In Tanya, the Alter Rebbe explains at length the importance of simcha in avodas Hashem. He describes how just the thought of being able to connect to Hashem should bring an immense excitement and joy to the person, even more than when receiving wealth and riches!
This should be the way a Yid lives when things are easy and difficult alike. Chassidus teaches us how joy shouldn’t just be an outcome of good circumstances, it should be the way we define and approach every situation. Whatever may come our way, we should take it in stride recognizing that it is coming from Hashem and it is for our ultimate good. There are countless letters and answers from the Rebbe describing how the way to approach a difficult situation is to add in simcha, and by doing so we create a כלי for all the brachos we need, bringing them about in manner of revealed good.
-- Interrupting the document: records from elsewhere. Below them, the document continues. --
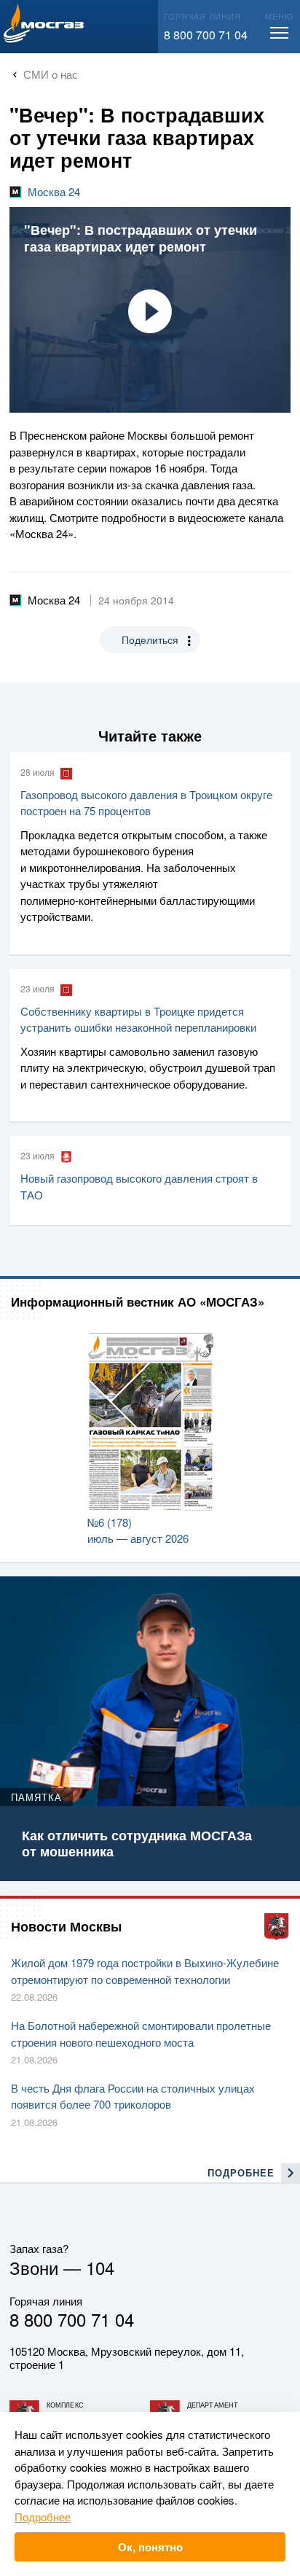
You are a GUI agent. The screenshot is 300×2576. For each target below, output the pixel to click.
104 (100, 2267)
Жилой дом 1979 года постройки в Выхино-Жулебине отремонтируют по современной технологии (145, 1971)
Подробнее (43, 2516)
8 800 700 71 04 (206, 34)
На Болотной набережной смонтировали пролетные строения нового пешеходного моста (141, 2033)
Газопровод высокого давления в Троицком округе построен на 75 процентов (146, 803)
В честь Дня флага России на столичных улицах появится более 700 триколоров (133, 2096)
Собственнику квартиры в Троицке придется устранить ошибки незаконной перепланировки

Keeping this frame of mind may prove difficult at times. In a lengthy letter, the Tzemach Tzedek writes to a Chossid who was struggling emotionally that in addition to asking Hashem to bring him to joy, he can be in control of his emotions and put himself in a joyful state.
The Tzemach Tzedek explains: Since one has control over his thought, speech and deed, he can affect his emotions and bring himself happiness by paying attention to what it is that he is focused on. By keeping his thought, speech and action concentrated on upbeat and joyful matters, and distracting himself from anything to the contrary, his emotions will follow and
thus he will bring himself true happiness and a joyful state of being.
In addition to the importance regularly given to simcha, it is especially important as a preparation to bring about the geulah. The Rebbe explains that just as simcha poretz geder—when one is joyful it enables him to break boundaries and do more in every aspect—so, too, our joy brings about the ultimate breaking of boundaries, the coming of Moshiach!